L’inflation de création de postes à la Commission et au Parlement jette le discrédit sur l’action des dirigeants européens.
Ursula von der Leyen est critiquée pour avoir nommé un parlementaire allemand ami à un poste administratif fort bien rémunéré, avant que celui-ci y renonce. C’est tout à fait justifié. Personne, en revanche, ne soulève un autre problème: ce poste a-t-il la moindre utilité?
Il faut, dit-on, représenter la Commission en matière de petites et moyennes entreprises. Mais quelles sont ses attributions? A peu près rien. Très peu d’argent, ou de règles spécifiques, là. Le grand impact de l’Europe sur les PME demeure le marché unique. Même en admettant le moindre intérêt de la fonction, se pose une deuxième question: n’y a-t-il pas déjà un représentant?

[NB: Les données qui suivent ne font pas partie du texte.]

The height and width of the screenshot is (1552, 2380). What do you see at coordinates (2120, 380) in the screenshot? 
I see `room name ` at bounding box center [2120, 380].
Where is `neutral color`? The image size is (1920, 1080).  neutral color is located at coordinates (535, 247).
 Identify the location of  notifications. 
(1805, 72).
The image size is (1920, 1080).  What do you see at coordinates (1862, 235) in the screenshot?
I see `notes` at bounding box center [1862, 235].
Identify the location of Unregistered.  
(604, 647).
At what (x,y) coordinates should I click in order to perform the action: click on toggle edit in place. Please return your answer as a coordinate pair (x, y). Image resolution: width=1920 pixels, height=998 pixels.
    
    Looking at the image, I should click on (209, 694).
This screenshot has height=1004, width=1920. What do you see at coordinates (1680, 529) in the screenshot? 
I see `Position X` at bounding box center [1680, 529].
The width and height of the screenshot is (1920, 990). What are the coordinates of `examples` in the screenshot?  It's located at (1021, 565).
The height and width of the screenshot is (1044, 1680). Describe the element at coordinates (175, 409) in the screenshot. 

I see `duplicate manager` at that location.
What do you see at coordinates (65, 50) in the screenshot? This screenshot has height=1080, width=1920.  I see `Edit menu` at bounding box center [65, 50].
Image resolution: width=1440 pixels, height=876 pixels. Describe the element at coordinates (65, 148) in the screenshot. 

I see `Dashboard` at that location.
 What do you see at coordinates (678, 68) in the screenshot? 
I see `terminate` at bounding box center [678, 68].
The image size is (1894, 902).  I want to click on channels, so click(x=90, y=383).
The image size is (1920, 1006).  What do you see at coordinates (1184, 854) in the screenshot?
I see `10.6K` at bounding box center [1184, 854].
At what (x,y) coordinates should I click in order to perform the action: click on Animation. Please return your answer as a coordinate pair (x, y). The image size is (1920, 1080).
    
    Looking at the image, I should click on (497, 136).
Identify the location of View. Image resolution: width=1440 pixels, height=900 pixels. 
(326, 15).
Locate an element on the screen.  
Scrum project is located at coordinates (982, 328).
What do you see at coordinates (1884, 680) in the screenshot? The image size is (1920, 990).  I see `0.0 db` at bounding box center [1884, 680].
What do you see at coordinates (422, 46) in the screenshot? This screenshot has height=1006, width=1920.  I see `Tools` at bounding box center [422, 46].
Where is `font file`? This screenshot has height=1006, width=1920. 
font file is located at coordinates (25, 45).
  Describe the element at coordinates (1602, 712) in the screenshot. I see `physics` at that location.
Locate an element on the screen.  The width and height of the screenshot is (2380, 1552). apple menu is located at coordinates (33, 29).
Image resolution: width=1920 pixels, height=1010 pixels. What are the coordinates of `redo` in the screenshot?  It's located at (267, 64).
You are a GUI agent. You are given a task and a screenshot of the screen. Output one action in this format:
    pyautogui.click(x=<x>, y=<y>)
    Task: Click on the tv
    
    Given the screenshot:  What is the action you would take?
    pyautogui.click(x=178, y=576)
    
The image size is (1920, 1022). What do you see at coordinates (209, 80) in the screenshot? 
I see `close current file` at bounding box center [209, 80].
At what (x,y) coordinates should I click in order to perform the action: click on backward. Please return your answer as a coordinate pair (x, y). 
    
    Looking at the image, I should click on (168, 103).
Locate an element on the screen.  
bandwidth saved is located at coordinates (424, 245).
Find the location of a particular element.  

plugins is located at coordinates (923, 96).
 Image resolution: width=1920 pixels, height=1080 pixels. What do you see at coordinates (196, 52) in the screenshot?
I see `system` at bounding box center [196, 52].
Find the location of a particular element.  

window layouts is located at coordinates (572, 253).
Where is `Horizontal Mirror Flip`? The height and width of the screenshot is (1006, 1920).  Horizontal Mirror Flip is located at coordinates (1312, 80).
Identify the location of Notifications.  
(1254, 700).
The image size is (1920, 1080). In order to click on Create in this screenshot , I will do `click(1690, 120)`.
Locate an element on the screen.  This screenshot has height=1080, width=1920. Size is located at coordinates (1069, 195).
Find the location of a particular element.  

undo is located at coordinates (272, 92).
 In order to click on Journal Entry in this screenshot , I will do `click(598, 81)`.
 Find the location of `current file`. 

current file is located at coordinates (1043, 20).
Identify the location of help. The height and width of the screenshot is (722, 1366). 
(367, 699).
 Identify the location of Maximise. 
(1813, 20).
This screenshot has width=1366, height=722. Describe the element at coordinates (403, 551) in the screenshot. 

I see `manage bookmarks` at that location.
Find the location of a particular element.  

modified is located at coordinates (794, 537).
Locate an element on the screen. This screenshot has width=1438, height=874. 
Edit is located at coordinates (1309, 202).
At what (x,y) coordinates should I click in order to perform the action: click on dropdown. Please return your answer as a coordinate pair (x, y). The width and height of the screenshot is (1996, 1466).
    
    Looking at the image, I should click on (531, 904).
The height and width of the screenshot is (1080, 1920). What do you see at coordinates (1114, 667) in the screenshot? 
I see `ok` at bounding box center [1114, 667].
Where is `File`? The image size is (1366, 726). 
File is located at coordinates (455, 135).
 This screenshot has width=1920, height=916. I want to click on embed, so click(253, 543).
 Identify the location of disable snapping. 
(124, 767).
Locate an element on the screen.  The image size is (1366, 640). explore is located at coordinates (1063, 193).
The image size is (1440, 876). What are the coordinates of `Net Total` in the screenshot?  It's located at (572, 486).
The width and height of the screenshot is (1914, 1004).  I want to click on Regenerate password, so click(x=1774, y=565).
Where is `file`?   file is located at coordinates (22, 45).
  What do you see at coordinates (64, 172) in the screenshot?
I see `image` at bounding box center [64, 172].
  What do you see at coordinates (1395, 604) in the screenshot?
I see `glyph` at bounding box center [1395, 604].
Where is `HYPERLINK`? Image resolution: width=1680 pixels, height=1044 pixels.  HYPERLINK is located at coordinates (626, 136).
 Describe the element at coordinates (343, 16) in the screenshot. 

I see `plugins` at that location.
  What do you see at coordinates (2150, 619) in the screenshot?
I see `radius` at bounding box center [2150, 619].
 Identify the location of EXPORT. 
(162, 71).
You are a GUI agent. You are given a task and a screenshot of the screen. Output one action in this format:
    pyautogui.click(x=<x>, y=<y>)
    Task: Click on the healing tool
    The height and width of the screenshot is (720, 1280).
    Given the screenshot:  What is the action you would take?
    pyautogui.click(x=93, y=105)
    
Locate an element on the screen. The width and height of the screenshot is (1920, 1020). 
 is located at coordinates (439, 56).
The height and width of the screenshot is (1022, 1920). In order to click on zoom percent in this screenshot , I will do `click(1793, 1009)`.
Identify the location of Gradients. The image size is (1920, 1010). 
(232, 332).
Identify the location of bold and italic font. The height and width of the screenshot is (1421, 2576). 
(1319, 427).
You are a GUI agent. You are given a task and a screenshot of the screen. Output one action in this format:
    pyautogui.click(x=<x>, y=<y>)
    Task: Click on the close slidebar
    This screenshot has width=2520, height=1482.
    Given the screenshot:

S’il n’en existe pas, Ursula von der Leyen gère extrêmement mal la Commission. Celle-ci contient en effet deux fois trop de commissaires, de sorte que certaines matières sont parfois partagées entre deux ou trois d’entre eux. Si les PME constituent un impératif, pourquoi n’a-t-elle pas désigné un tel commissaire dès 2019?
Il n’y a ici, pour être correct, aucun monopole de von der Leyen, ou de la Commission. Après 2016, le président Jean-Claude Juncker a nommé Michel Barnier représentant pour le Brexit. Il a été rémunéré comme directeur général, et a sillonné l’Europe pendant des années aux frais du contribuable. Nécessité: nulle. La meilleure preuve est qu’après Barnier, un commissaire a été nommé pour négocier les accords suivants. On aurait pu le faire dès 2016. Le calcul de Juncker consistait à réduire le rôle de ses collègues dans la négociation. Celui de Martin Selmayr, son âme damnée, à préparer un autre président de Commission faible, derrière lequel il continuerait à régner.
En 2022, pour nommer son chef de cabinet Alessandro Chiocchetti au secrétariat général du Parlement, la présidente Roberta Metsola, autre phare de la gestion, a créé un nouveau poste de directeur général adjoint pour un candidat libéral. Et un nouveau directorat général pour les «partnerships de la démocratie parlementaire» (sic) pour la gauche révolutionnaire. Voilà comment nos impôts servent à financer une bureaucratie obèse. Cela, sans même prendre en compte une autre vache sacrée de l’Europe: l’égalité de représentation des Etats membres, qui nous vaut des centaines de juristes dans les deux cours et parmi les procureurs européens, les directeurs généraux de la Commission, ou les «hauts» représentants de toute nature. On se demande si la vraie langue officielle de l’Union n’est pas le «bureaucra-toc», permettant la création continue de nouveaux jobs qui sont du toc.
L’autre utilité de ce manège consiste à offrir au public crédule l’illusion de l’action. Ainsi, von der Leyen propose de créer un commissaire à la Défense. Cela permettra de masquer l’absence, depuis deux ans, d’une réelle stratégie de réarmement à bas coût. Le groupe Renew propose un commissaire de «la mise en œuvre». Un humoriste très lucide propose même «un commissaire en charge de la répartition des portefeuilles de commissaire». Sans doute prémonitoire dans la perspective de l’élargissement, avec une future Commission à 30 ou 35 membres.
Franklin Dehousse est professeur à l’ULiège, ancien représentant de la Belgique dans les négociations européennes, ancien juge à la Cour de justice de l’UE.